On January 7, 2009 the Court issued orders referring the matter for mediation, setting September 1, 2009 as the last day for a settlement conference, October 26, 2009 as the discovery cutoff, and January 12, 2010 as the first day of trial. On March 17, 2009 plaintiffs filed a motion for certification of the putative class, which was set for hearing on August 10, 2009.
On July 29, 2009, an agreement in principle was reached to settle the action. The proposed settlement is subject to negotiation and execution of a formal settlement agreement and is dependent upon final approval by the United States District Court for the Central District of California. The proposed settlement would resolve all class members' claims against the Company and certain of its former officers and directors.

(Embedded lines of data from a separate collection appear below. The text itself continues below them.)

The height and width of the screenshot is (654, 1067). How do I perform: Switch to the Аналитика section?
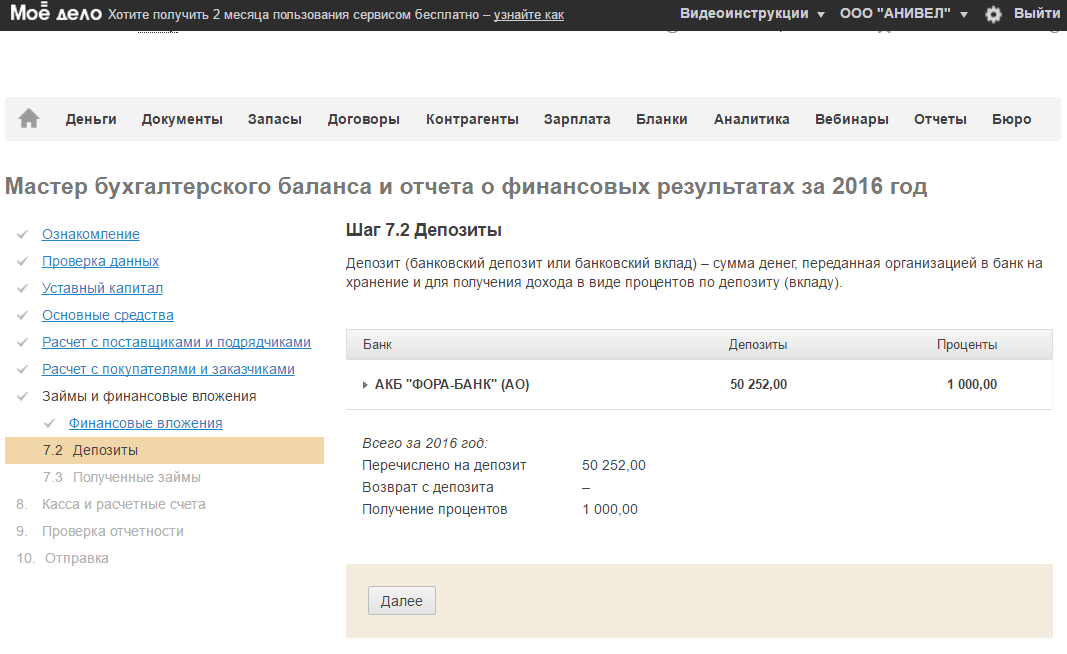coord(751,119)
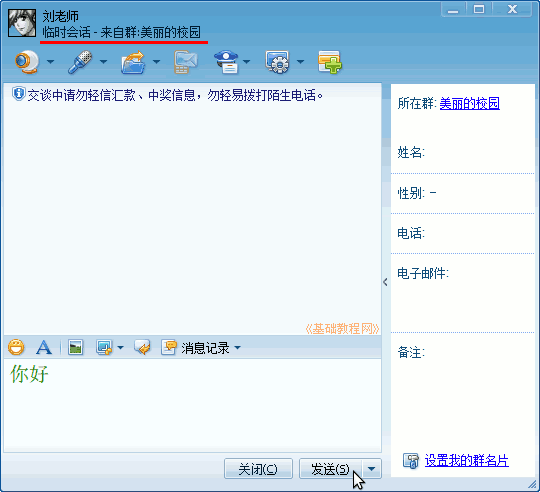The image size is (540, 492).
Task: Collapse the right info side panel
Action: [385, 282]
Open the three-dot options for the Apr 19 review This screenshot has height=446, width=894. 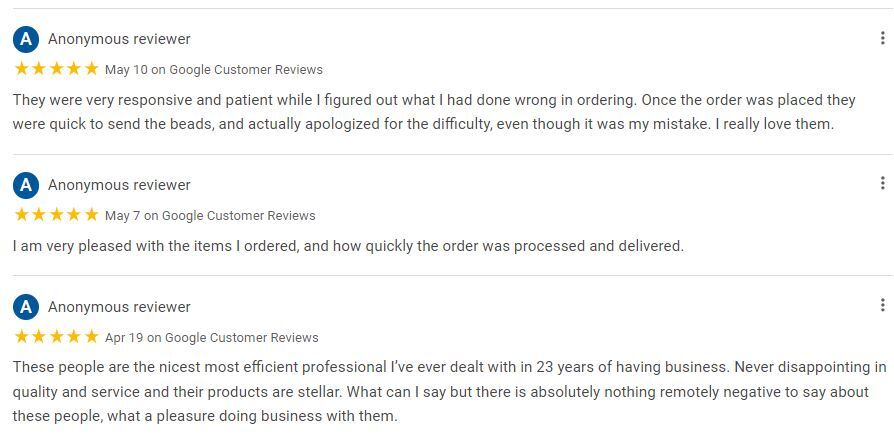[x=882, y=305]
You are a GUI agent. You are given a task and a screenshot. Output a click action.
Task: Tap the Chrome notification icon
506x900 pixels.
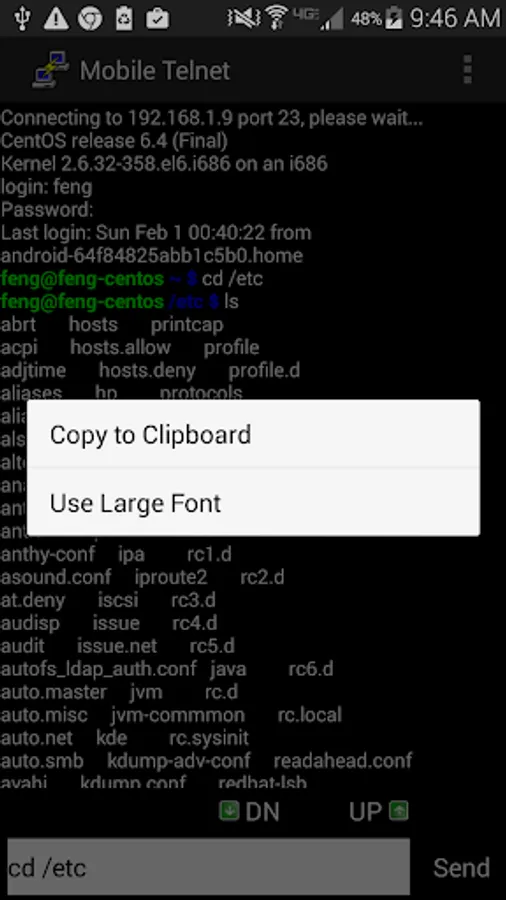[x=90, y=18]
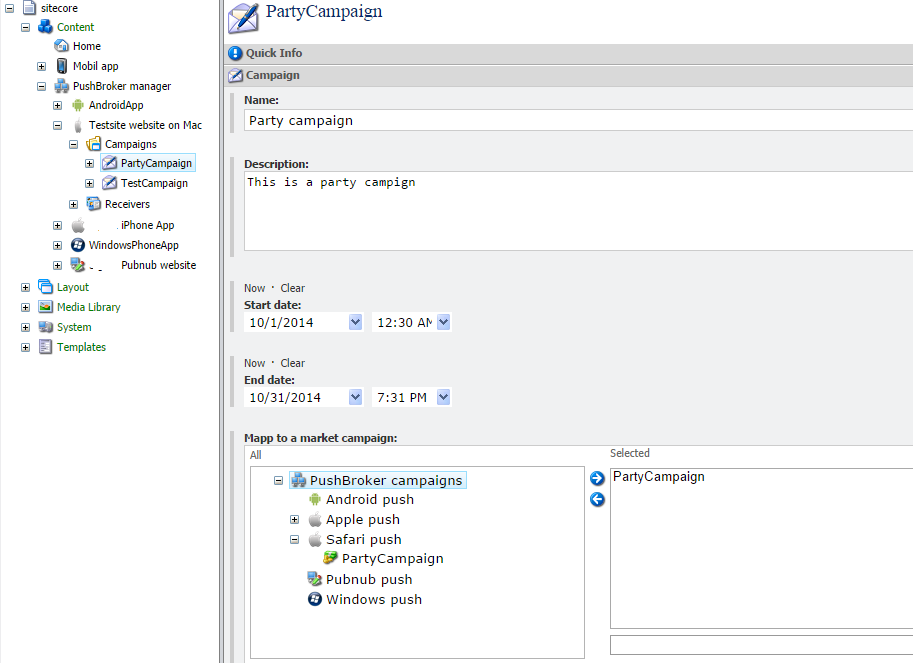913x663 pixels.
Task: Open the end time dropdown showing 7:31 PM
Action: (441, 397)
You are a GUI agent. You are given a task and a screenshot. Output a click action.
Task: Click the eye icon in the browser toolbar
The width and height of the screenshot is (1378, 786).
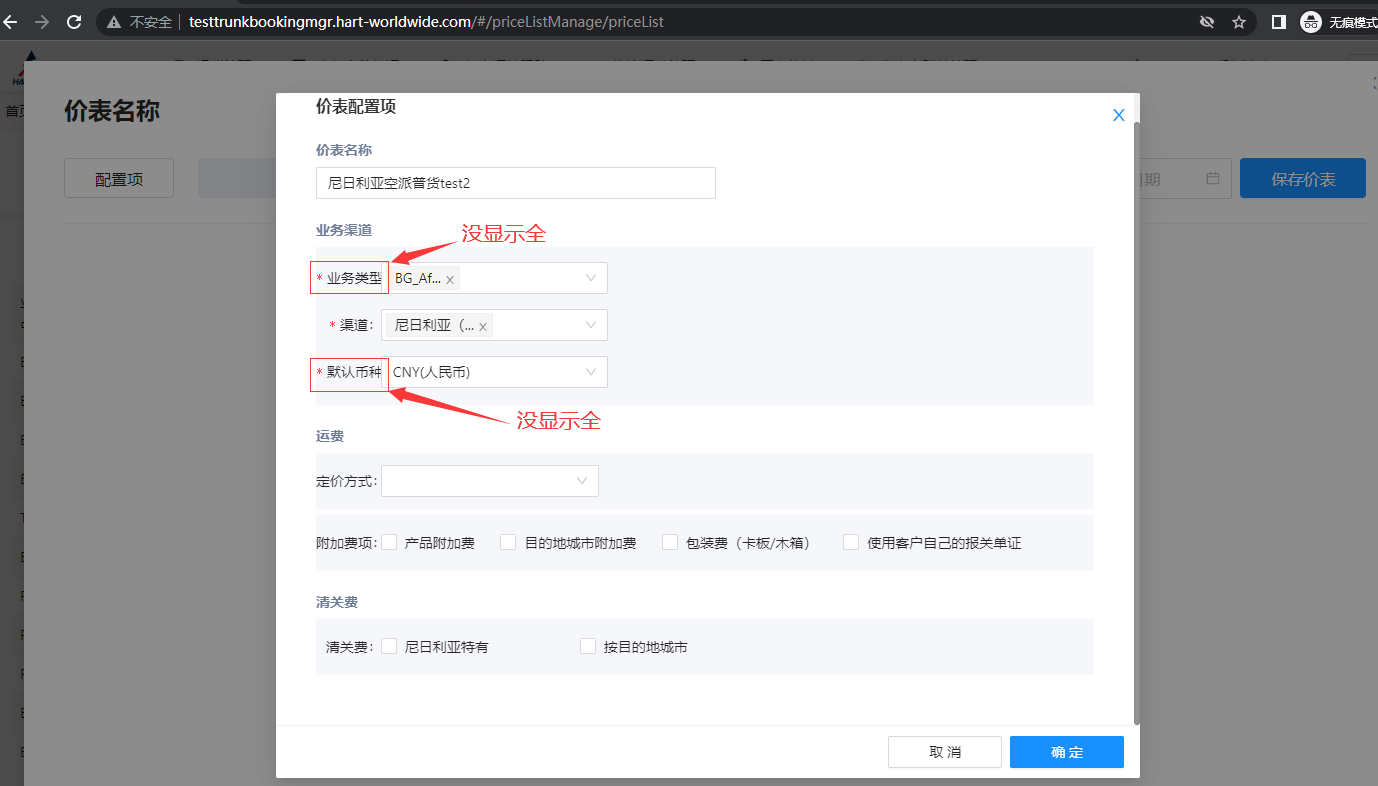pos(1206,20)
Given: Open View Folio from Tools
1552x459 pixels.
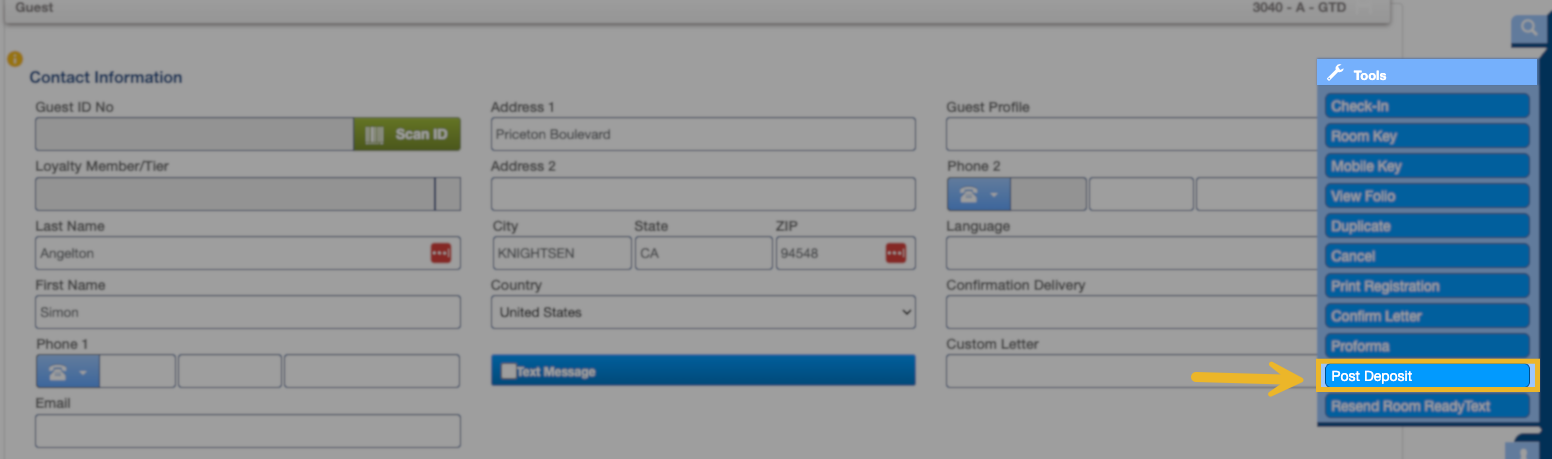Looking at the screenshot, I should tap(1427, 196).
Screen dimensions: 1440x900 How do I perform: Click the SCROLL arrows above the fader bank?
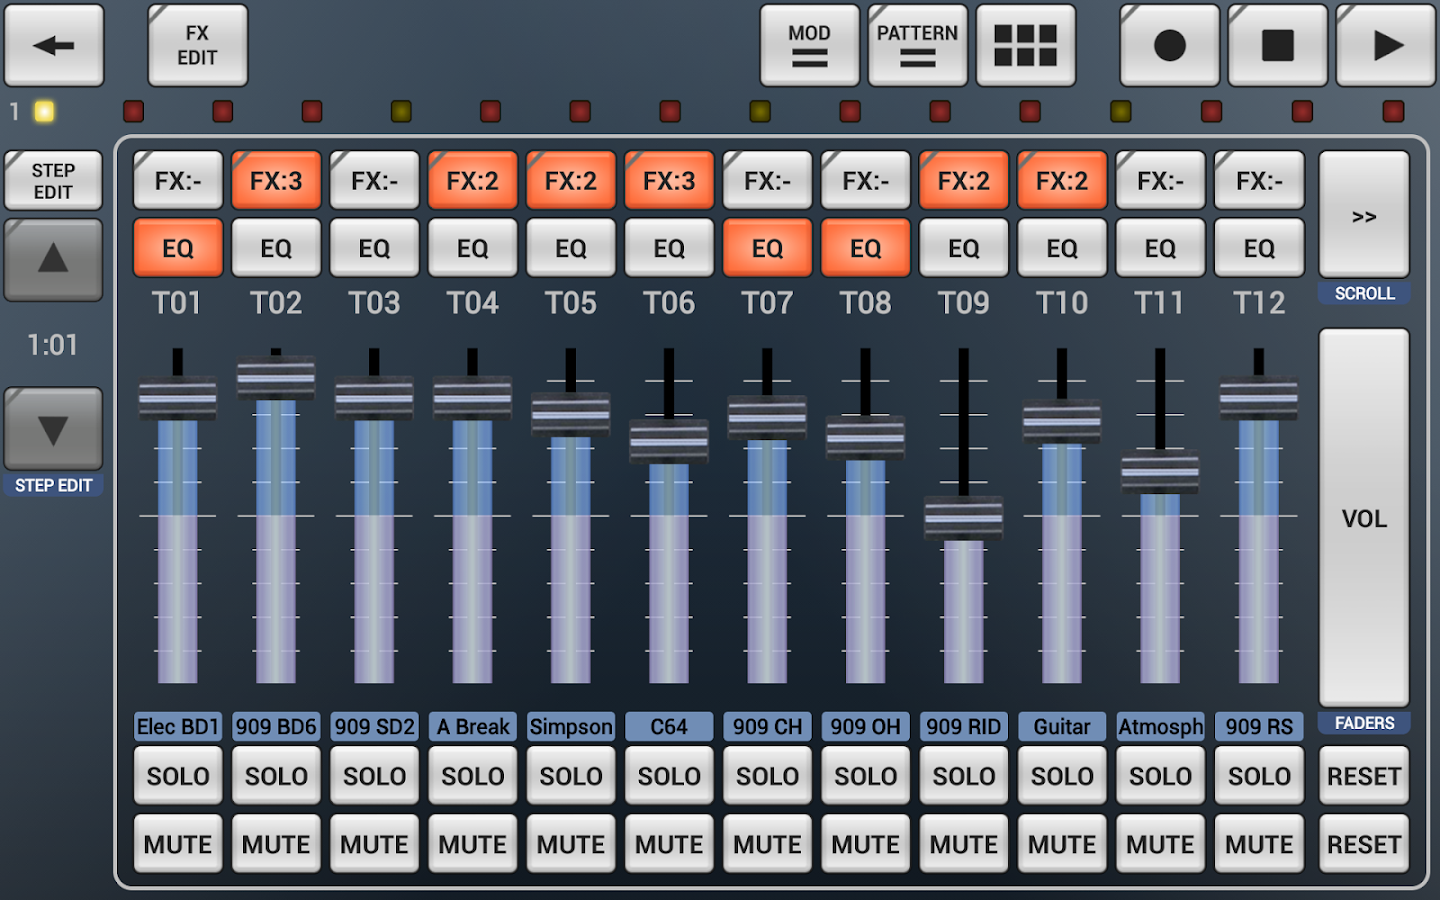pos(1364,215)
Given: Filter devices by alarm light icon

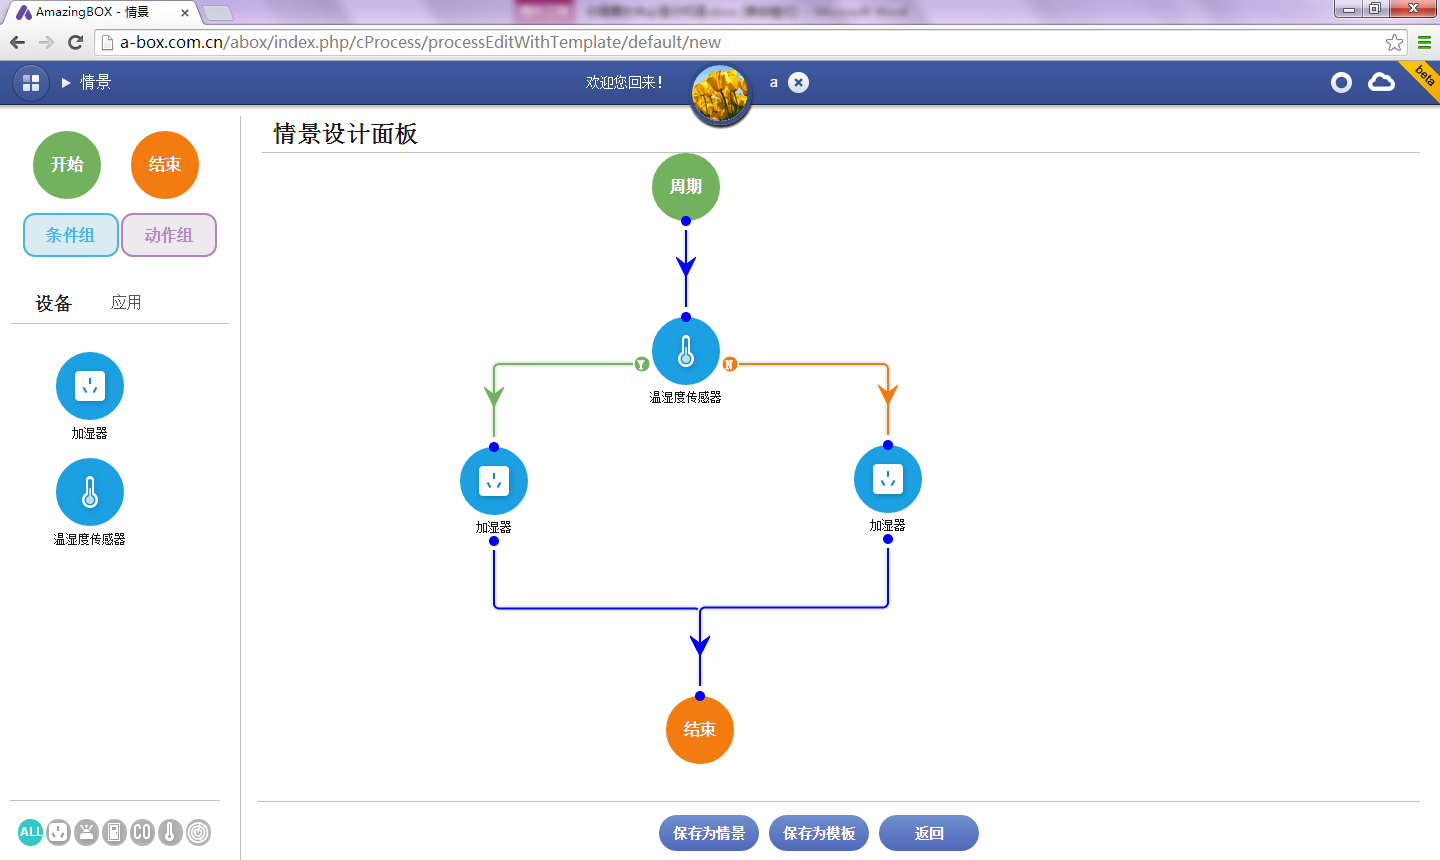Looking at the screenshot, I should pyautogui.click(x=87, y=832).
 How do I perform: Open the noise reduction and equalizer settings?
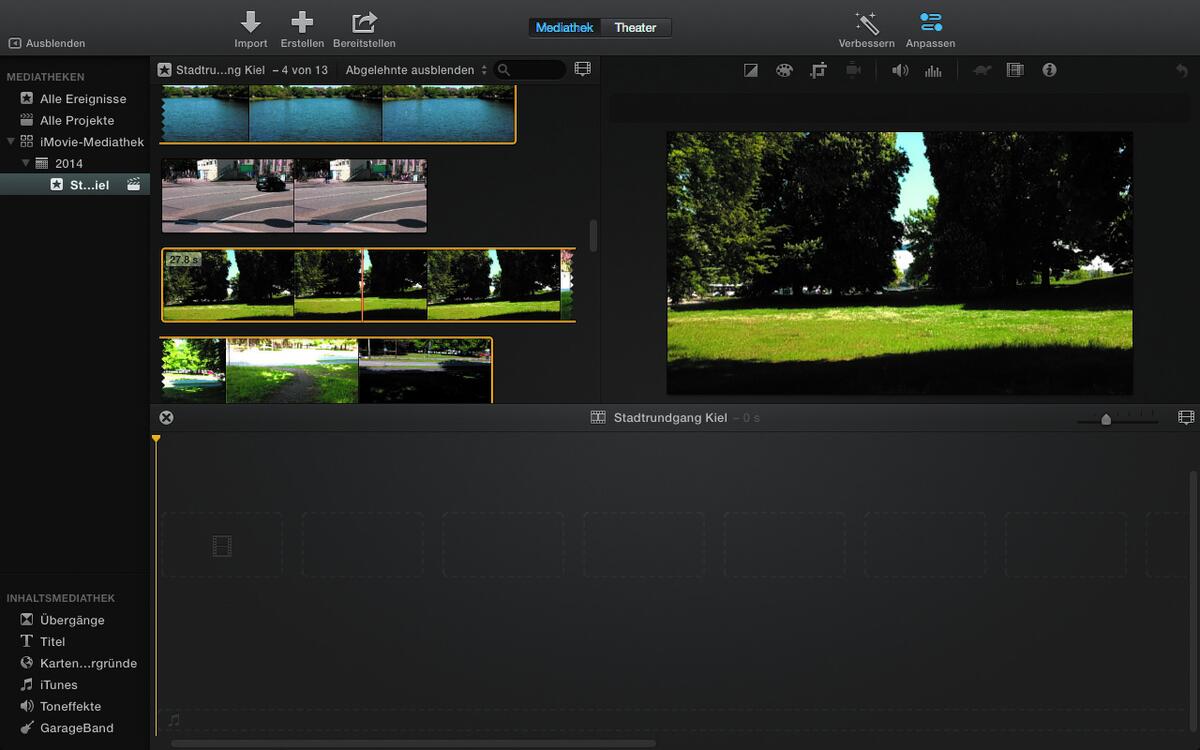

It would provide for a payment to the plaintiffs of $90 million, of which $45.0 million is to be paid by the Company's insurance carriers and $45.0 million by the Company. Class members will receive notice and have a right to object to and/or opt out of the settlement. Final consummation of the settlement will occur upon the entry of final judgment by the court approving the settlement as fair to all class members. The timing of approval process is dependent upon the court's calendar. However, the Company expects that the approval process will be completed before the end of the calendar year 2009. The parties have agreed to suspend all discovery and other litigation activity in this case while the settlement papers are being prepared. The Company has accrued a reserve of $45.0 million in fiscal year 2009 for this settlement.
On September 25, 2009, Judge John F. Walter signed the Order preliminarily approving the settlement and providing for notice. The Final Approval Hearing was set for February 8, 2010. On February 8, 2010, the Court entered the Final Judgment and Order of Dismissal with Prejudice approving the settlement. The Court also approved the plan of allocation and awarded attorneys’ fees and expenses.